▶ _ASSIGNMENT_
For this task, every record below must be reproduced exactly.

Pixel coordinate grounding data
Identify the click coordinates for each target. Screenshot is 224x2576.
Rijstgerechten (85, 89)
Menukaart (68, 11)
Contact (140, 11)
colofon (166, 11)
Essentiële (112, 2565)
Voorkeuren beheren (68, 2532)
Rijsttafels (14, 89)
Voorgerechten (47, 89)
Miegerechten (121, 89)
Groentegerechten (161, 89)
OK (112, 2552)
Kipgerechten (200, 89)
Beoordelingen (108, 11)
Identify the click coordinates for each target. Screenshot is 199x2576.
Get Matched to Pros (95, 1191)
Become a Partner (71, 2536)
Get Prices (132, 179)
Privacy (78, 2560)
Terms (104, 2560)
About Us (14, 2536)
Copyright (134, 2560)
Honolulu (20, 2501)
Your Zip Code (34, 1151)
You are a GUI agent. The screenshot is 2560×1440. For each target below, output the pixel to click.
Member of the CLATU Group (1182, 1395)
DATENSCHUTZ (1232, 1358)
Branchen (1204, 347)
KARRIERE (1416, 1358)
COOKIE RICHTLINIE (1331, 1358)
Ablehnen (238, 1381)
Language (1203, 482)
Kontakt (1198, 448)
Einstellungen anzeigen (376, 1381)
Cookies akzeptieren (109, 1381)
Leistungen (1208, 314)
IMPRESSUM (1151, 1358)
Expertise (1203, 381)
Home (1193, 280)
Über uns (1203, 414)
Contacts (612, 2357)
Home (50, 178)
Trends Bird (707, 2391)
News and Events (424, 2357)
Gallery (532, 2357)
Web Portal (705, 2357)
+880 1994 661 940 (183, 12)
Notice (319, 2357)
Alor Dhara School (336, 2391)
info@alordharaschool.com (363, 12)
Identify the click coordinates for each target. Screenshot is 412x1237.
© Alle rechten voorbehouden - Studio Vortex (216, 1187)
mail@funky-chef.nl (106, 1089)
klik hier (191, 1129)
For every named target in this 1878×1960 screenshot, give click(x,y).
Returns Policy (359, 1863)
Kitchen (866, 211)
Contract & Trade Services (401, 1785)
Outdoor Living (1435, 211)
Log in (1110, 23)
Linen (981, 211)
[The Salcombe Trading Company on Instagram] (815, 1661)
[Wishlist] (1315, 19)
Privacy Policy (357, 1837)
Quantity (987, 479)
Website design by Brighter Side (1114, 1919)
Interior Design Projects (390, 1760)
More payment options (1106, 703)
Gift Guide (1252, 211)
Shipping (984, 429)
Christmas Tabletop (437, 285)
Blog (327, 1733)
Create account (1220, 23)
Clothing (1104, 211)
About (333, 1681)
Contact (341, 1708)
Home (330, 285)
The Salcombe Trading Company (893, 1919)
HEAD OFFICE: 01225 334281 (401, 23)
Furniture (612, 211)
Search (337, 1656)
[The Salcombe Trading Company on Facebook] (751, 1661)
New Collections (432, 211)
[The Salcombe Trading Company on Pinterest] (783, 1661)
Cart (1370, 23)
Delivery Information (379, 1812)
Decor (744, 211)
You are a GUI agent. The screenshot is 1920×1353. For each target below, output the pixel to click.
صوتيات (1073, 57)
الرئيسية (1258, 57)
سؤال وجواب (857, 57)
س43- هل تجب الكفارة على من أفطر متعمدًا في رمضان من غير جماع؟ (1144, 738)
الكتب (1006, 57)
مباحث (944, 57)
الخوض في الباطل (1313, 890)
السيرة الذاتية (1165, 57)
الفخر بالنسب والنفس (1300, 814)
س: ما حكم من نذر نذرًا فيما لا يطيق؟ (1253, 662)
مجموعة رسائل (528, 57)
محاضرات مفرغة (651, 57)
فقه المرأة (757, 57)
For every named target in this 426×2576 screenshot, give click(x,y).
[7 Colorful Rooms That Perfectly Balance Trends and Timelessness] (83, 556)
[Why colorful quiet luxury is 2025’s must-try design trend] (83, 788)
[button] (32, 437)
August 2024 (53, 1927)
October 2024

▶ _EXERCISE OUTPUT_
Identify the click coordinates for each target. Screenshot is 224x2576.
Rijstgerechten (85, 89)
Menukaart (68, 11)
Contact (140, 11)
colofon (166, 11)
Essentiële (112, 2565)
Voorkeuren beheren (68, 2532)
Rijsttafels (14, 89)
Voorgerechten (47, 89)
Miegerechten (121, 89)
Groentegerechten (161, 89)
OK (112, 2552)
Kipgerechten (200, 89)
Beoordelingen (108, 11)
Identify the click coordinates for each target. Screenshot is 199x2576.
Get Matched to Pros (95, 1191)
Become a Partner (71, 2536)
Get Prices (132, 179)
Privacy (78, 2560)
Terms (104, 2560)
About Us (14, 2536)
Copyright (134, 2560)
Honolulu (20, 2501)
Your Zip Code (34, 1151)
You are a GUI agent. The screenshot is 2560×1440. For each target below, output the pixel to click.
Member of the CLATU Group (1182, 1395)
DATENSCHUTZ (1232, 1358)
Branchen (1204, 347)
KARRIERE (1416, 1358)
COOKIE RICHTLINIE (1331, 1358)
Ablehnen (238, 1381)
Language (1203, 482)
Kontakt (1198, 448)
Einstellungen anzeigen (376, 1381)
Cookies akzeptieren (109, 1381)
Leistungen (1208, 314)
IMPRESSUM (1151, 1358)
Expertise (1203, 381)
Home (1193, 280)
Über uns (1203, 414)
Contacts (612, 2357)
Home (50, 178)
Trends Bird (707, 2391)
News and Events (424, 2357)
Gallery (532, 2357)
Web Portal (705, 2357)
+880 1994 661 940 (183, 12)
Notice (319, 2357)
Alor Dhara School (336, 2391)
info@alordharaschool.com (363, 12)
Identify the click coordinates for each target. Screenshot is 412x1237.
© Alle rechten voorbehouden - Studio Vortex (216, 1187)
mail@funky-chef.nl (106, 1089)
klik hier (191, 1129)
For every named target in this 1878×1960 screenshot, give click(x,y).
Returns Policy (359, 1863)
Kitchen (866, 211)
Contract & Trade Services (401, 1785)
Outdoor Living (1435, 211)
Log in (1110, 23)
Linen (981, 211)
[The Salcombe Trading Company on Instagram] (815, 1661)
[Wishlist] (1315, 19)
Privacy Policy (357, 1837)
Quantity (987, 479)
Website design by Brighter Side (1114, 1919)
Interior Design Projects (390, 1760)
More payment options (1106, 703)
Gift Guide (1252, 211)
Shipping (984, 429)
Christmas Tabletop (437, 285)
Blog (327, 1733)
Create account (1220, 23)
Clothing (1104, 211)
About (333, 1681)
Contact (341, 1708)
Home (330, 285)
The Salcombe Trading Company (893, 1919)
HEAD OFFICE: 01225 334281 (401, 23)
Furniture (612, 211)
Search (337, 1656)
[The Salcombe Trading Company on Facebook] (751, 1661)
New Collections (432, 211)
[The Salcombe Trading Company on Pinterest] (783, 1661)
Cart (1370, 23)
Delivery Information (379, 1812)
Decor (744, 211)
You are a GUI agent. The screenshot is 1920×1353. For each target below, output the pixel to click.
صوتيات (1073, 57)
الرئيسية (1258, 57)
سؤال وجواب (857, 57)
س43- هل تجب الكفارة على من أفطر متعمدًا في رمضان من غير جماع؟ (1144, 738)
الكتب (1006, 57)
مباحث (944, 57)
الخوض في الباطل (1313, 890)
السيرة الذاتية (1165, 57)
الفخر بالنسب والنفس (1300, 814)
س: ما حكم من نذر نذرًا فيما لا يطيق؟ (1253, 662)
مجموعة رسائل (528, 57)
محاضرات مفرغة (651, 57)
فقه المرأة (757, 57)
For every named target in this 426×2576 screenshot, give click(x,y).
[7 Colorful Rooms That Perfectly Balance Trends and Timelessness] (83, 556)
[Why colorful quiet luxury is 2025’s must-try design trend] (83, 788)
[button] (32, 437)
August 2024 (53, 1927)
October 2024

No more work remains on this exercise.